QUOTE OF THE DAY “Our choice was to cut the hours or give them health care, and we could not afford the latter.” Mayor Dennis Hanwell

of Medina, Ohio, one of many cities that have limited the work hours of part-time employees to avoid having to provide them with insurance under the Patient Protection and Affordable Care Act Article, 3A2 plead guilty in baseball fan’s beating

LOS ANGELES - Two men charged with severely beating San Francisco Giants fan Bryan Stow in the parking lot of Dodger Stadium in 2011, leaving him with brain damage, pleaded guilty Thursday to assault.

Marvin Norwood, 30, and Louie Sanchez, 31, faced charges of mayhem, assault and battery, and inflicting great bodily injury in the beating of Stow, a 44-year-old father of two.

The March 31 attack left Stow, a Northern California paramedic, with serious head trauma and a permanent disability that means he will need care for the rest of his life.

Norwood was sentenced to four years in prison after he pleaded guilty to assault causing great bodily injury in Los Angeles Superior Court. In exchange, the earlier mayhem charge was dropped.

Sanchez pleaded guilty to one count of mayhem in exchange for eight years in prison. He could have received 11 years in prison if convicted of the original charges.

Oregonian won’t defend same-sex ban

SAN FRANCISCO - Oregon’s attorney general said Thursday that she won’t defend her state’s ban on same-sex marriage, joining other top law-enforcement officials in refusing to fight challenges to similar prohibitions in five other states.

The law “cannot withstand a federal constitutional challenge under any standard of review,” Attorney General Ellen Rosenblum said in a court filing in Eugene. She said the state will continue to enforce the ban unless it’s overturned by a court.

Rosenblum followed fellow Democratic attorneys general Kamala Harris of California, Mark Herring of Virginia, Lisa Madigan of Illinois, Kathleen Kane of Pennsylvania and Catherine Cortez Masto of Nevada in refusing to defend gay-marriage bans against lawsuits.

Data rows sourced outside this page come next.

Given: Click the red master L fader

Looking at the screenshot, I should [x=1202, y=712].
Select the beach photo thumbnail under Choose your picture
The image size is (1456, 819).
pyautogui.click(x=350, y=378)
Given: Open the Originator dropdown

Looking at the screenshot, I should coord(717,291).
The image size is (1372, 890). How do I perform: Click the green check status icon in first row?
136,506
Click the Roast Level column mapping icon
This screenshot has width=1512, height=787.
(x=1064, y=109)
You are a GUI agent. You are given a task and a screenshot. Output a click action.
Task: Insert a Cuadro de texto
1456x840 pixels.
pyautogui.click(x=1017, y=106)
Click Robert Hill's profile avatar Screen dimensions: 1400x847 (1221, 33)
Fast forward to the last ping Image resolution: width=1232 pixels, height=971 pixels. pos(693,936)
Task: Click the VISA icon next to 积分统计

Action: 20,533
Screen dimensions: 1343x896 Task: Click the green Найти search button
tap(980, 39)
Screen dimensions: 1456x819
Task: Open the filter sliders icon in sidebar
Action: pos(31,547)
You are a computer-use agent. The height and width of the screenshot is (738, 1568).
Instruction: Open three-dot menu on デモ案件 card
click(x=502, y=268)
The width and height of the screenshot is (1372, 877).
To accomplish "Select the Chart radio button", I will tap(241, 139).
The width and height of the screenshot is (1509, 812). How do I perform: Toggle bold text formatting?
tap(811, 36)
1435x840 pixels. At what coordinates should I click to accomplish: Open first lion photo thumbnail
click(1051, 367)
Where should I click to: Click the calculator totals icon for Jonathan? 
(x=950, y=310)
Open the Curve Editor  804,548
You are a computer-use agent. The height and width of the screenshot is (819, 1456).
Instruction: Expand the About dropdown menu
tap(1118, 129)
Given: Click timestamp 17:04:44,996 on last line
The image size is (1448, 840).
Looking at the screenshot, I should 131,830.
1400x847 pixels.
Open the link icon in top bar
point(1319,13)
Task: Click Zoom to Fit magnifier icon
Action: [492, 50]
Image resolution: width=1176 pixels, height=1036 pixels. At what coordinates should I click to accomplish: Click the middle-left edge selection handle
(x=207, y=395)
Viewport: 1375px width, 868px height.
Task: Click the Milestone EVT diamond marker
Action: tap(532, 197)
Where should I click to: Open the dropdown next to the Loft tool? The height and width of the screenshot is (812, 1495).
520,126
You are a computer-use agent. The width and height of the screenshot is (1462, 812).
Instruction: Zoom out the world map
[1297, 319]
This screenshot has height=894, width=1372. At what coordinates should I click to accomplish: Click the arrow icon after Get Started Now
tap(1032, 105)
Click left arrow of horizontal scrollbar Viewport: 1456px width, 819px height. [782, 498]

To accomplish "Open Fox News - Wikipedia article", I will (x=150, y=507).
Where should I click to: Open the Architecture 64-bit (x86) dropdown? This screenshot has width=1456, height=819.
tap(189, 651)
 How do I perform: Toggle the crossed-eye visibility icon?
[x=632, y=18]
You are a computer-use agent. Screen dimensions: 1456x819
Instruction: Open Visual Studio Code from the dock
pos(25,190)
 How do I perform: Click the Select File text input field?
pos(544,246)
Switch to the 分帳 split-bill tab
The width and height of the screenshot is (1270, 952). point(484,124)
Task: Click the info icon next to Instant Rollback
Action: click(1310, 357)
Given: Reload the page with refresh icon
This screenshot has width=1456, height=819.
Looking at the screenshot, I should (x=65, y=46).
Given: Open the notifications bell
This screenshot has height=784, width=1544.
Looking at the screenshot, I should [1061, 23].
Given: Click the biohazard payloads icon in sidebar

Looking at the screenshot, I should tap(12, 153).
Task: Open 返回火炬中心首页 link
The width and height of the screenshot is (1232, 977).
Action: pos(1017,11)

Litigation over the issue has spiked since a June U.S. Supreme Court decision invalidating part of a law that limited federal recognition to heterosexual marriages. Since then, four courts have overturned state bans on same-sex unions.

Three of those decisions are on hold pending appeal.

Winning-ticket seller given $1 million

MILPITAS, Calif. - A Northern California convenience store that sold the sole winning ticket to the $425 million Powerball jackpot received a $1 million check Thursday, as state lottery officials waited for the winner of one of the largest jackpots in U.S. history to step forward.

The California Lottery presented the check to Parmeet Singh, whose family owns Dixon Landing Chevron in Milpitas, a city about 10 miles north of San Jose that bills itself as The Gateway to the Silicon Valley. In California, retailers who sell winning jackpot tickets receive a share of the prize money up to $1 million, according to lottery officials.

The winner has up to a year to claim the prize and could opt for a lump-sum payment of $242.2 million, according to state lottery officials.

Ship leaves port after probe of 2 deaths

NORFOLK, Va. - The Maersk Alabama left port from the island nation of Seychelles after authorities there completed an onboard investigation into the deaths of two former Navy SEALs aboard the ship that was the focus of a 2009 hijacking, a company spokesman said Thursday.

Seychelles police have given no cause of death for security officers Michael Daniel Kennedy, 43, and Jeffrey Keith Reynolds, 44, who were found dead Tuesday while the ship was berthed in Port Victoria in the Indian Ocean. On Thursday, police spokesman Jean Toussaint said officials were awaiting autopsies.

Later Thursday, Maersk Line Ltd. spokesman Kevin Speers said in a statement that the Seychelles police report said drugs and paraphernalia were present in the room where the two men were found dead, although the type of drug was unknown.

The U.S. Coast Guard has said it also is investigating the deaths.

In 2009, Navy SEALs aboard the USS Bainbridge shot and killed three of the pirates who were holding Capt.

Richard Phillips in a lifeboat, ending the five-day hijacking standoff involving the Maersk Alabama.